Estamos acostumbrados a ver fotografías deslumbrantes de esos fenómenos meteorológicos bautizados con el nombre de tornados. Suelen tomarse en Estados Unidos, en el llamado «alley» —callejón— que se sitúa entre las montañas Rocosas y los montes Apalaches. Una amplia extensión llana, en la que las masas de aire frío provenientes de Canadá se encuentran con las cálidas del golfo de México. Texas, Oklahoma, Kansas, Nebraska, Kentucky, Iowa, Minnesota, Dakota del Sur y Dakota del Norte son los estados que se llevan la palma en cuanto a tornados de fuerza 3 y superiores.
La intensidad del tornado se mide por su devastación. La escala de Fujita tiene 13 grados, pero jamás se ha registrado uno superior a F6.
Hay dos aspectos especialmente llamativos en los tornados. El primero es estético. Un rabo de nube con forma de embudo que alcanza el suelo y se mueve a tan notable velocidad, de giro y de traslación. El segundo tiene que ver con su selectiva capacidad de destrucción.
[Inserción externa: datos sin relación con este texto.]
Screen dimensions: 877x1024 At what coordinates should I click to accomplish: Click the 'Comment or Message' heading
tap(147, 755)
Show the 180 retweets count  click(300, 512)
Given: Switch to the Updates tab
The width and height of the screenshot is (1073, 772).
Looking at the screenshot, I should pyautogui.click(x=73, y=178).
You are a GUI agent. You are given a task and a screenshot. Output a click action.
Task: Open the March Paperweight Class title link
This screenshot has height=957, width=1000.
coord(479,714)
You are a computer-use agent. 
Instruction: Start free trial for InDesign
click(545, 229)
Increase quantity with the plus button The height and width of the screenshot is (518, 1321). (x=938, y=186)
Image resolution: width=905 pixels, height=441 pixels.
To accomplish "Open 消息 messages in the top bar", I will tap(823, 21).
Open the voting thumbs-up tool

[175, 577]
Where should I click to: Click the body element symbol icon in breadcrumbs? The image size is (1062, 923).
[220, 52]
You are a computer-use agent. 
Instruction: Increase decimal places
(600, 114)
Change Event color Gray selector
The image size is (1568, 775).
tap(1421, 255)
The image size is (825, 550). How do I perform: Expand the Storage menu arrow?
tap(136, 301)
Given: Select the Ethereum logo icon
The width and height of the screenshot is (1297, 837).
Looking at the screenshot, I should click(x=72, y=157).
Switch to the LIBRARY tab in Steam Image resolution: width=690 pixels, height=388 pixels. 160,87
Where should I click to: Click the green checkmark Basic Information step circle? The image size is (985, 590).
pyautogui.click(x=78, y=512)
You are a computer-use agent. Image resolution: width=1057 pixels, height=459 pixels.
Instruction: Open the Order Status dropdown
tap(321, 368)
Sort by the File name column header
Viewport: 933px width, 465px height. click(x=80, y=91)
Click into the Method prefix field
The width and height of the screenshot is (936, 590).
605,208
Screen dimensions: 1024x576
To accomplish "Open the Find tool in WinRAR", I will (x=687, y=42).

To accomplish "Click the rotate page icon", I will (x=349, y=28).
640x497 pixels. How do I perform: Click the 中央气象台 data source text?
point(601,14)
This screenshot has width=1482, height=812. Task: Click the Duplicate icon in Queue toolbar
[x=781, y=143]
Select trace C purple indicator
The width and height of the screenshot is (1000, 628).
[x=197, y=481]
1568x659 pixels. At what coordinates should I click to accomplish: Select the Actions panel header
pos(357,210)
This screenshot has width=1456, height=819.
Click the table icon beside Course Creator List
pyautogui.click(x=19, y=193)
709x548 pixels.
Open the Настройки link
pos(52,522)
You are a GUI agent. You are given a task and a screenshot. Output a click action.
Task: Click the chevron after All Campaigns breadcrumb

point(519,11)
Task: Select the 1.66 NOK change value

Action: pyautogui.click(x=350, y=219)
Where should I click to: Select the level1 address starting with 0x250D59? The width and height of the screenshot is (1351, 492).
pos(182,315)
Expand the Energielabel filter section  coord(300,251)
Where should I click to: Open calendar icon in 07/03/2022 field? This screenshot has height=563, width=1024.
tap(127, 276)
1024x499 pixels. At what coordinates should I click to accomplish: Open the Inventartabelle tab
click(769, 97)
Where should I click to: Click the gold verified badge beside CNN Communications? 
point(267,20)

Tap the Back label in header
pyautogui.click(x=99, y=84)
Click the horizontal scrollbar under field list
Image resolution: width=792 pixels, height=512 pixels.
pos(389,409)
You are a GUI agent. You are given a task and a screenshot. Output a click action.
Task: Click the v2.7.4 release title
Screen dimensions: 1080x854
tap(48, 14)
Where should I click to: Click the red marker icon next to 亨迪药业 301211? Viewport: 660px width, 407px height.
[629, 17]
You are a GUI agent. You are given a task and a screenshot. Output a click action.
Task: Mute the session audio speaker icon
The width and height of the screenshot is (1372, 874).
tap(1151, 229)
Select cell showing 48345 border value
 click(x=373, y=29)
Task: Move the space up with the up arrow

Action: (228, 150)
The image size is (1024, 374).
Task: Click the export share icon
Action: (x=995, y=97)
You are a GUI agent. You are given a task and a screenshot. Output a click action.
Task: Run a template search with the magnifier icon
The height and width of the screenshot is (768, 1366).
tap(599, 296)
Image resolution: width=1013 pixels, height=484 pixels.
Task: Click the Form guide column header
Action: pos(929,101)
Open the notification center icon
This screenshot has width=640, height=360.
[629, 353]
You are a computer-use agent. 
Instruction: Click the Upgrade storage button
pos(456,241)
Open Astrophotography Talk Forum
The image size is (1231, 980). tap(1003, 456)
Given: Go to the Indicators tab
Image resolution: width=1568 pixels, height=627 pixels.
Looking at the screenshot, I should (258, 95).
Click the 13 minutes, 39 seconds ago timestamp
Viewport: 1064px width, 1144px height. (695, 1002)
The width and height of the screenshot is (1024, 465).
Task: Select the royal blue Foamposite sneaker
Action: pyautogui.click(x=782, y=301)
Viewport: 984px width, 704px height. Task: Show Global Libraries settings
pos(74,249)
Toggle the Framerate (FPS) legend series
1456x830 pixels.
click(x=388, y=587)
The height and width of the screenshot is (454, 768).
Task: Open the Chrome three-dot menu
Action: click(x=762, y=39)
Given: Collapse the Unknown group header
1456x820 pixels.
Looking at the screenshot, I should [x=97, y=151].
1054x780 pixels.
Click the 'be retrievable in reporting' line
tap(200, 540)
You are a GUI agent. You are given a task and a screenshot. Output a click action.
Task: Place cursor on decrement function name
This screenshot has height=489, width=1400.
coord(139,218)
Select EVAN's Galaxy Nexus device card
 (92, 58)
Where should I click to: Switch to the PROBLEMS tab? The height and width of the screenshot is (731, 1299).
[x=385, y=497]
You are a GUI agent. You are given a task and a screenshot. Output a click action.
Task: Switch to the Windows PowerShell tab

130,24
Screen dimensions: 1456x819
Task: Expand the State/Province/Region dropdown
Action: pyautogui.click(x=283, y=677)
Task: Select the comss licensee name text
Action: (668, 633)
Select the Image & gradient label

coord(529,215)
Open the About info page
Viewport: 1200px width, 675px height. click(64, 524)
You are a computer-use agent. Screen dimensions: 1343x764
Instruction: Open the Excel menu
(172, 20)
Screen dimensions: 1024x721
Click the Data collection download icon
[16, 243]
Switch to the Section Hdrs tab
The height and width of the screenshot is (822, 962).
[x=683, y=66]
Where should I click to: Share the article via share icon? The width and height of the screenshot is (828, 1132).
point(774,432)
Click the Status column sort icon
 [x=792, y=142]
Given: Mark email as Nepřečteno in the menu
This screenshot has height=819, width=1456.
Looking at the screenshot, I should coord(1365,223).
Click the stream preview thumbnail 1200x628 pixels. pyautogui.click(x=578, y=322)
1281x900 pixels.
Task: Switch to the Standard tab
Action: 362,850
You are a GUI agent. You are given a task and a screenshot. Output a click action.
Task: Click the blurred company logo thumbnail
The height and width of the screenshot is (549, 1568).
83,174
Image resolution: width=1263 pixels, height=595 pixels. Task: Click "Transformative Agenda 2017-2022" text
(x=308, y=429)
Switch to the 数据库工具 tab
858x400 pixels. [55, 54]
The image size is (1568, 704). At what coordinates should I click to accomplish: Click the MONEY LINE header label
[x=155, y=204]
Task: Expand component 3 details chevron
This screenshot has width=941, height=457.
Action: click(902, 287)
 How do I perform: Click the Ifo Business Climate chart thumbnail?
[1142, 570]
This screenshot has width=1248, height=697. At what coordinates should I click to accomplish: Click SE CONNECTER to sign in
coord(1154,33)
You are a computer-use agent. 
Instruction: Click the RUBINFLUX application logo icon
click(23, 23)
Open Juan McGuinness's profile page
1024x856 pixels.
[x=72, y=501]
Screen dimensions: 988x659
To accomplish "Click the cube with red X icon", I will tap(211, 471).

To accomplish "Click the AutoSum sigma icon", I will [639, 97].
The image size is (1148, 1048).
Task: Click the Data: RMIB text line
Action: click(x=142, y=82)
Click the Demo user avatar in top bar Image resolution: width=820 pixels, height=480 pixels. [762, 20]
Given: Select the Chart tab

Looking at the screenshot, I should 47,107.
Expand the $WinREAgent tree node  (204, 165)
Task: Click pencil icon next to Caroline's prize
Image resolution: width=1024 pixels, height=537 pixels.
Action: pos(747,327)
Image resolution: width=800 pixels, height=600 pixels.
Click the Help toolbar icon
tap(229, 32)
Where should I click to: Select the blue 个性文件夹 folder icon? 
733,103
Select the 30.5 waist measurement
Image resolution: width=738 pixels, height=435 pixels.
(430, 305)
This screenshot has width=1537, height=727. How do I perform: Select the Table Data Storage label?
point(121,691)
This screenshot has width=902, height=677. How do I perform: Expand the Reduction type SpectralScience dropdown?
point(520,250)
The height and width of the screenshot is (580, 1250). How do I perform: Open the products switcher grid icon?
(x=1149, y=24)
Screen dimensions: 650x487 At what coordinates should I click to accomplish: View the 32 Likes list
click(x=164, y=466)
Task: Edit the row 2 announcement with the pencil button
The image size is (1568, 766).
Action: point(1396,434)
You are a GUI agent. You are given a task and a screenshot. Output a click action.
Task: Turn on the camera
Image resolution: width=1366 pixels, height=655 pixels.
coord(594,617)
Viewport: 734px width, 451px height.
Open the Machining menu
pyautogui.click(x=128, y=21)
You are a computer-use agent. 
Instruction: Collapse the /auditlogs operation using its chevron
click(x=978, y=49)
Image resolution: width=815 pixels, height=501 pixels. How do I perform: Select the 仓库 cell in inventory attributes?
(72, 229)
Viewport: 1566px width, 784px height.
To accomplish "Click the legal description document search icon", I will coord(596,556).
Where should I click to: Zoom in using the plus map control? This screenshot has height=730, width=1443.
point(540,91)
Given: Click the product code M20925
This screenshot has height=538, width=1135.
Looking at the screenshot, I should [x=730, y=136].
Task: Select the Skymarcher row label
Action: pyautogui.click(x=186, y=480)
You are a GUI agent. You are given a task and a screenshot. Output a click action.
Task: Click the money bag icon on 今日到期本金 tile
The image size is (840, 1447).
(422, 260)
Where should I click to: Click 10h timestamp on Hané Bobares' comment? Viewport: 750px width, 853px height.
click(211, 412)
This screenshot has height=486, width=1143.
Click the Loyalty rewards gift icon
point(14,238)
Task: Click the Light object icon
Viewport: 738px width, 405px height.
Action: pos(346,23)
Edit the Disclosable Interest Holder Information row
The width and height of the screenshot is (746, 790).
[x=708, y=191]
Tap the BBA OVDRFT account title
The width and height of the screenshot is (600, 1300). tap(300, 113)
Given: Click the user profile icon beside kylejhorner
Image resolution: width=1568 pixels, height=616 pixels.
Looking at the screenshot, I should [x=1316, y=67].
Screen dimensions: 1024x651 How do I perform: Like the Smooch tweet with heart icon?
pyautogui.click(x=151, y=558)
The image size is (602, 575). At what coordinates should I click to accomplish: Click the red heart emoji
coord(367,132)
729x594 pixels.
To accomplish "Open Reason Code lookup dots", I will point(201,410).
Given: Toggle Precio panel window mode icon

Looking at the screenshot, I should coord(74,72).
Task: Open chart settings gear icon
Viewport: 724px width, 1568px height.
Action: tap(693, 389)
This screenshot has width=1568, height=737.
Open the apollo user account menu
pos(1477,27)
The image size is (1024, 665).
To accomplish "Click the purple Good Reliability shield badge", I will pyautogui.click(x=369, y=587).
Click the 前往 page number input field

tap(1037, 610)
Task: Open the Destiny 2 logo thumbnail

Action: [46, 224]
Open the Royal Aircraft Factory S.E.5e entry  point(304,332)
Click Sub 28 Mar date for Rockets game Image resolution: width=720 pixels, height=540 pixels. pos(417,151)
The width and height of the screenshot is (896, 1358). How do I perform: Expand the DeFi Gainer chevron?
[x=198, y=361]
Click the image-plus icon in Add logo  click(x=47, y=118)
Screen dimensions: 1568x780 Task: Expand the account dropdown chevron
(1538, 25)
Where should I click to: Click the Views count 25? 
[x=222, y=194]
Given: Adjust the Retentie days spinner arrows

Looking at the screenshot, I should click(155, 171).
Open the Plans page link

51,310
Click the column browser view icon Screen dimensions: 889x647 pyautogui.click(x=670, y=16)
Un tornado es capaz de derribar todas las casas de número par de una calle, dejando intactas las correspondientes a los impares.
Lo que quizá no sea tan conocido es que, tal día como hoy del año 1886, Madrid sufrió la devastación de no uno sino dos tornados con unos pocos minutos de diferencia. Alrededor de las siete de la tarde, con un tormentazo de cuidado, surgieron los calificados en su momento como ciclones que, siguiendo una trayectoria de suroeste a noreste, arrasaron los Carabancheles y lo que pillaron de la ciudad de Madrid, incluidos el Jardín Botánico y el Retiro. Con vientos superiores a los 220 km/h, aquellos tornados llegaron a causar 47 muertes por derrumbe de edificaciones, vuelco de carruajes y caída de ramas y árboles. Galdós, en su Misericordia, llega a mencionar el suceso de aquel tremendo miércoles.
Mi fascinación por los tornados tiene que ver con su capacidad de giro. Desde El maravilloso mago de Oz de Frank Baum hasta los modernos agujeros de gusano de la física, mi imaginación ha considerado estos fenómenos como auténticos vehículos, capaces —en condiciones determinadas— de transportarnos en el espacio y en el tiempo. Hasta el punto de que llegué a escribir varios relatos —inéditos todos ellos—que abordan este asunto desde visiones distintas, unas más prosaicas que otras.
Pensar que esa impresionante energía que se pone en acción durante el desarrollo y la traslación de un tornado pudiera servir para algo más que destruir hogares y poner en riesgo seres vivos copa mi fantasía y alienta mi deseo de crear algo que supere al simple torbellino representado por el Demonio de Tasmania de los dibujos animados.